*** Opening of DATASET RECORDS ***
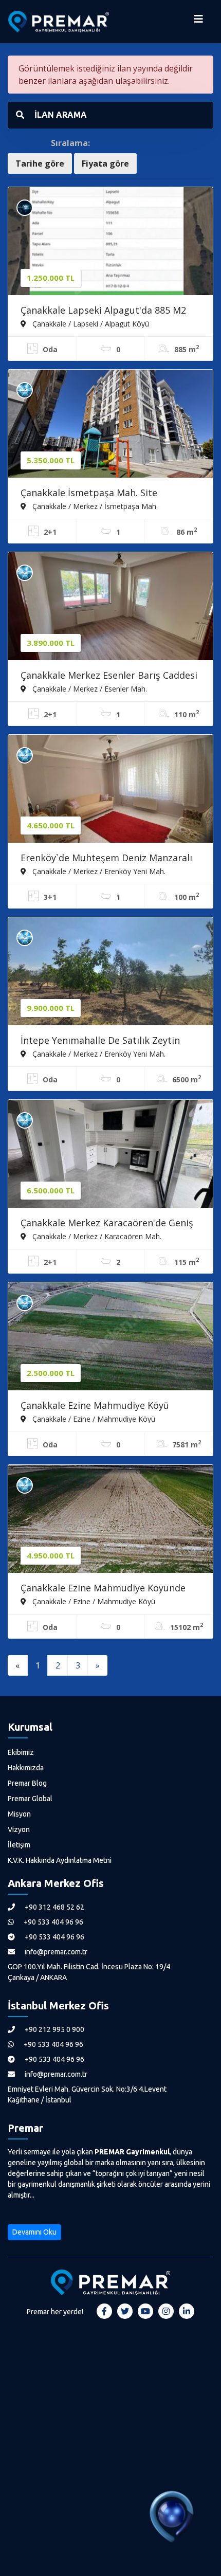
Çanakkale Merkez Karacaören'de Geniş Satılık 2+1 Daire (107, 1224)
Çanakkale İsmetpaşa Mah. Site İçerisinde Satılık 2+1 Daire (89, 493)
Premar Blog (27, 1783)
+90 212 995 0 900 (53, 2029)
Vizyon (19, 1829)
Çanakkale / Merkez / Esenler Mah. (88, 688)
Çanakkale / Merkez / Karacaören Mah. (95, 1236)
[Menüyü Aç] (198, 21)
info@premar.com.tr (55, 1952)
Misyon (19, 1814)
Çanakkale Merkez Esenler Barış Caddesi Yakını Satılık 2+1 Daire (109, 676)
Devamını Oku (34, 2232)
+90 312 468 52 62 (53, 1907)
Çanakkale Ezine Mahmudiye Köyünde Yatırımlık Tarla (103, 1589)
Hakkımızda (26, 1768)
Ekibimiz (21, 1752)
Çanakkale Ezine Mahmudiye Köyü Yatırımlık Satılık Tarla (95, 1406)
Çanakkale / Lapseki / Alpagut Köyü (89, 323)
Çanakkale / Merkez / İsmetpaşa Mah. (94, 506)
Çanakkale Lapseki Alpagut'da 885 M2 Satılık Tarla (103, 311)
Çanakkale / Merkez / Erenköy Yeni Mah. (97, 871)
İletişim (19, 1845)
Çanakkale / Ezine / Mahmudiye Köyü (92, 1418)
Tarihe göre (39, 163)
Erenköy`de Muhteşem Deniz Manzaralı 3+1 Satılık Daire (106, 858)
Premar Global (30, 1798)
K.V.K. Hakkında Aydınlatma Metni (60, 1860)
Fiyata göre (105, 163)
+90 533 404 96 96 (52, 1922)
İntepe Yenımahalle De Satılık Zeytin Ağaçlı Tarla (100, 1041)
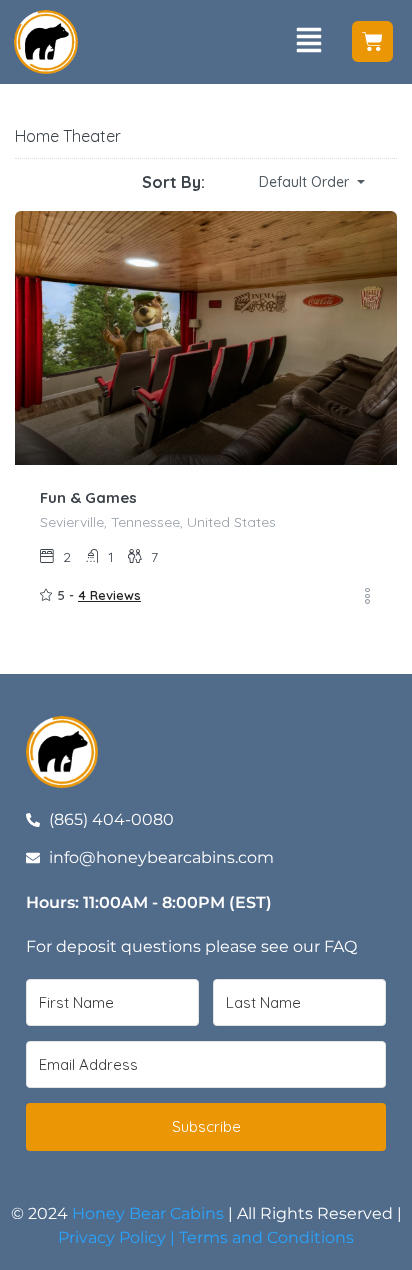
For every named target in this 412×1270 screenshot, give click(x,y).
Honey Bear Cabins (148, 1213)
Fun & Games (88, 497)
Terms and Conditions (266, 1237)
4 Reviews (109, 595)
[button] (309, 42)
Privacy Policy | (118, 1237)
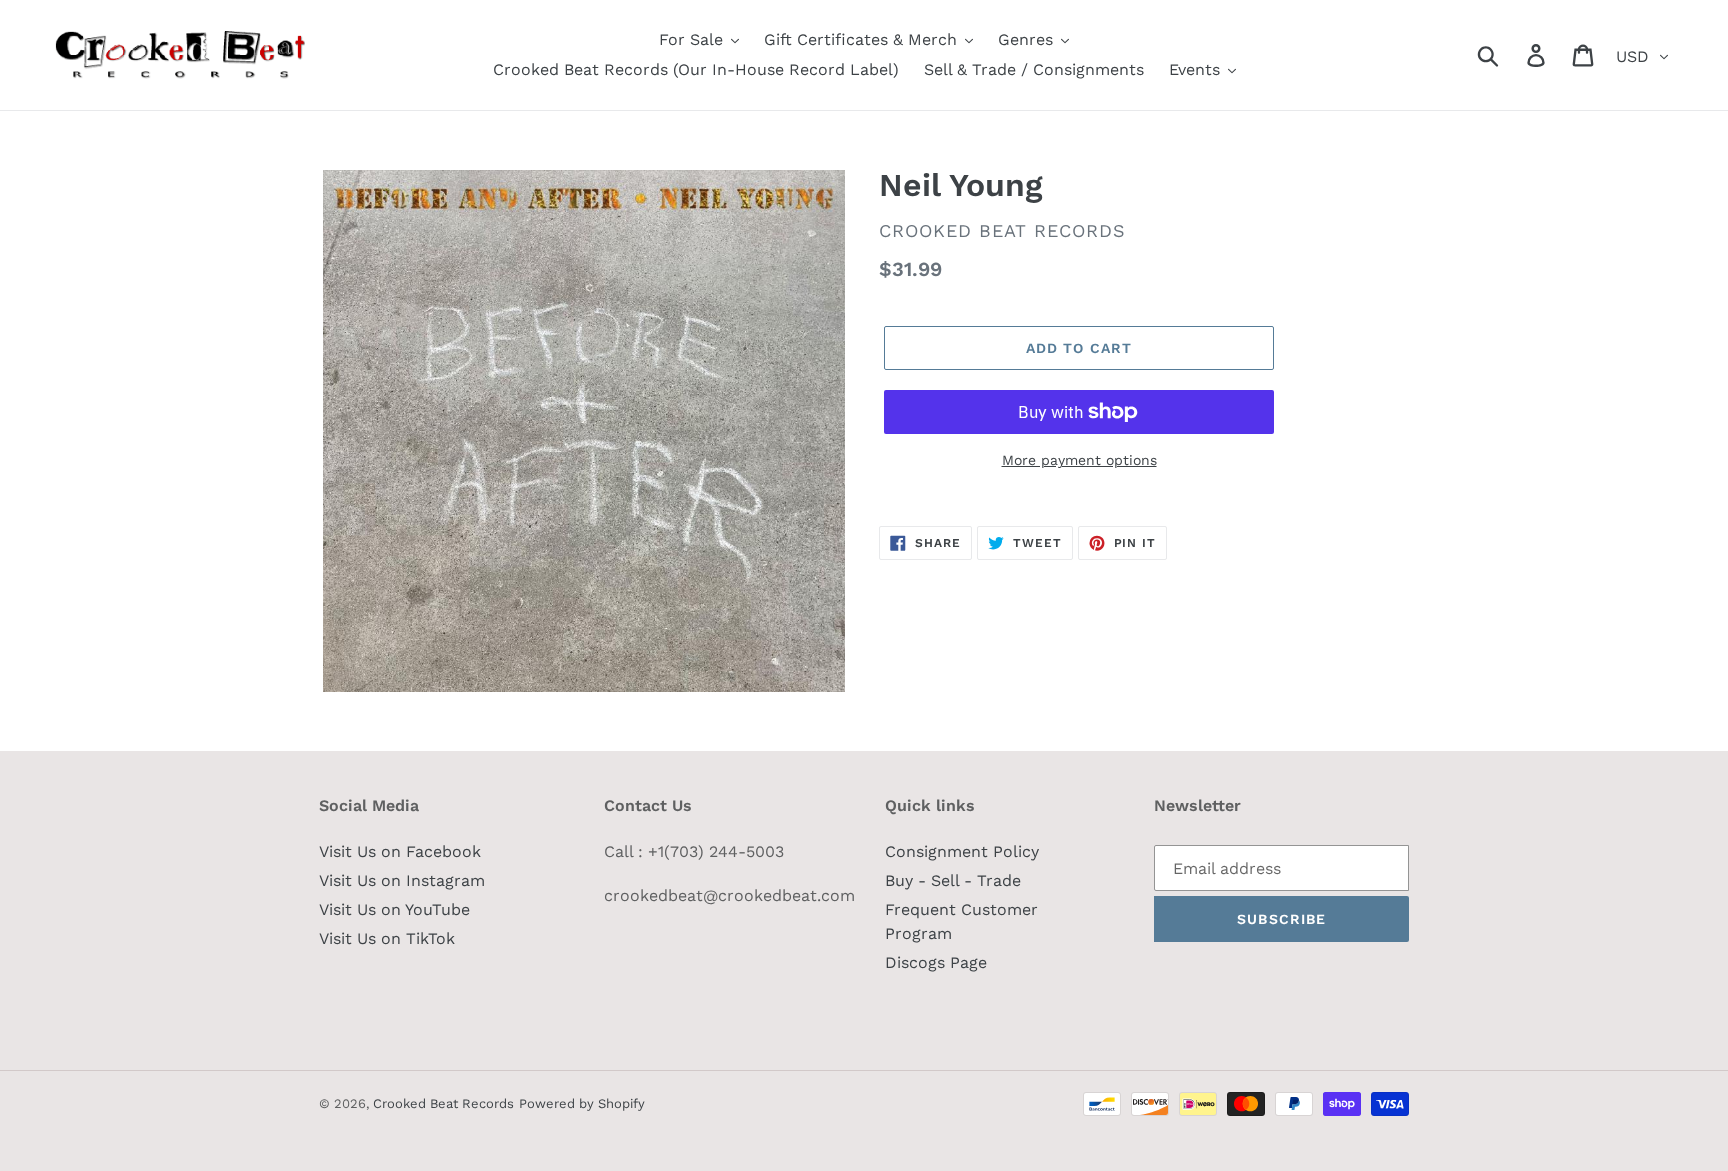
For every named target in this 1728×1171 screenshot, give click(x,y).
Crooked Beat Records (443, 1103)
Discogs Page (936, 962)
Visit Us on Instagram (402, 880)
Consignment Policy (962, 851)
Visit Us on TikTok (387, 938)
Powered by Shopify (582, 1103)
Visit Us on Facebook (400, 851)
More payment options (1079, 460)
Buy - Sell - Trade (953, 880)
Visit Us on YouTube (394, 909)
*** Close of DATASET RECORDS ***
▶ PROBLEM TO WORK ON
All that is needed is an exact copy of the lines from the top of the entries through the line containing "Misyon (19, 1814)", pictures left out.

▶ RESPONSE AREA
Çanakkale Merkez Karacaören'de Geniş Satılık 2+1 Daire (107, 1224)
Çanakkale İsmetpaşa Mah. Site İçerisinde Satılık 2+1 Daire (89, 493)
Premar Blog (27, 1783)
+90 212 995 0 900 (53, 2029)
Vizyon (19, 1829)
Çanakkale / Merkez / Esenler Mah. (88, 688)
Çanakkale / Merkez / Karacaören Mah. (95, 1236)
[Menüyü Aç] (198, 21)
info@premar.com.tr (55, 1952)
Misyon (19, 1814)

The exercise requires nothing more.